━━━ Data section ━━━
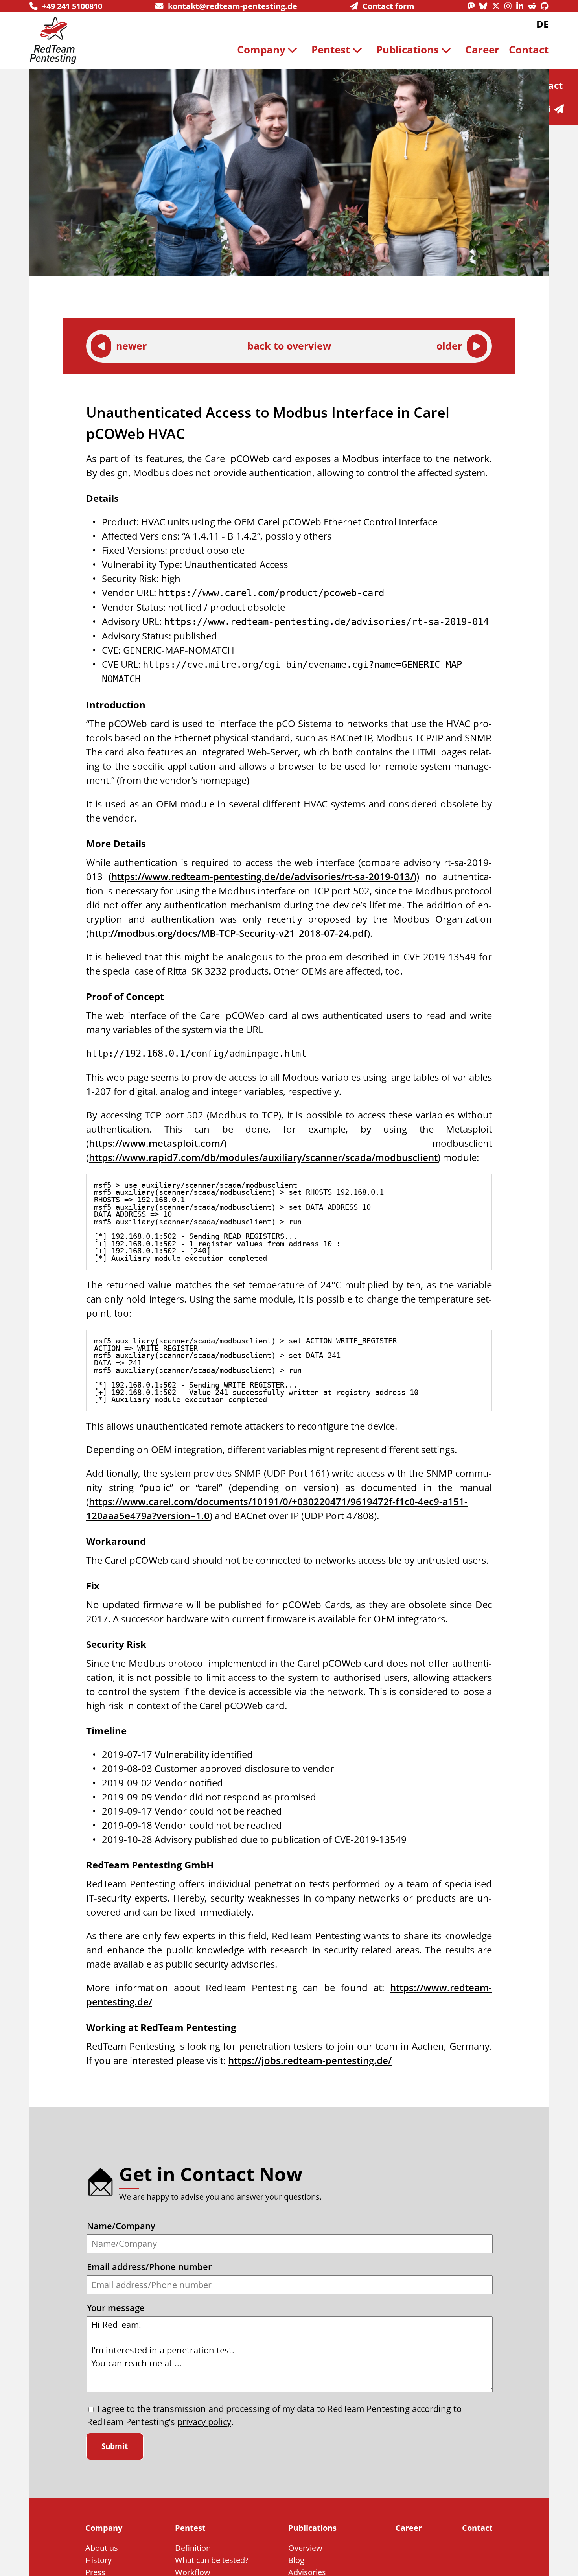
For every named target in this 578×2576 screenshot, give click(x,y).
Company (261, 49)
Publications (407, 49)
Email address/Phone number (149, 2266)
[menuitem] (269, 50)
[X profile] (498, 5)
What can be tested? (212, 2559)
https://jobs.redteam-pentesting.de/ (310, 2060)
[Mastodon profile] (473, 5)
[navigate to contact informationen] (561, 108)
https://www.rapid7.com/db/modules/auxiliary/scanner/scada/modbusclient (263, 1157)
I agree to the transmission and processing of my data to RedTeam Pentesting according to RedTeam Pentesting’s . (274, 2415)
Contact (529, 49)
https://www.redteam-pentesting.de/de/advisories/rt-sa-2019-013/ (262, 876)
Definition (193, 2547)
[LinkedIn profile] (522, 5)
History (98, 2559)
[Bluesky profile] (485, 5)
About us (101, 2547)
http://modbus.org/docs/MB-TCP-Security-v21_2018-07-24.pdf (228, 933)
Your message (116, 2307)
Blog (296, 2559)
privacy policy (204, 2421)
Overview (305, 2547)
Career (482, 49)
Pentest (330, 49)
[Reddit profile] (534, 5)
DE (542, 23)
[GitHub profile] (545, 5)
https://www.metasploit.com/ (156, 1143)
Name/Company (121, 2225)
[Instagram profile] (510, 5)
━━━
> [Exercise prompt]: From the line containing "[GitHub profile] (545, 5)" down to the last line of the records, transcribe every line exactly and add nothing else.

> [Response area]:
[GitHub profile] (545, 5)
https://www.metasploit.com/ (156, 1143)
Name/Company (121, 2225)
[Instagram profile] (510, 5)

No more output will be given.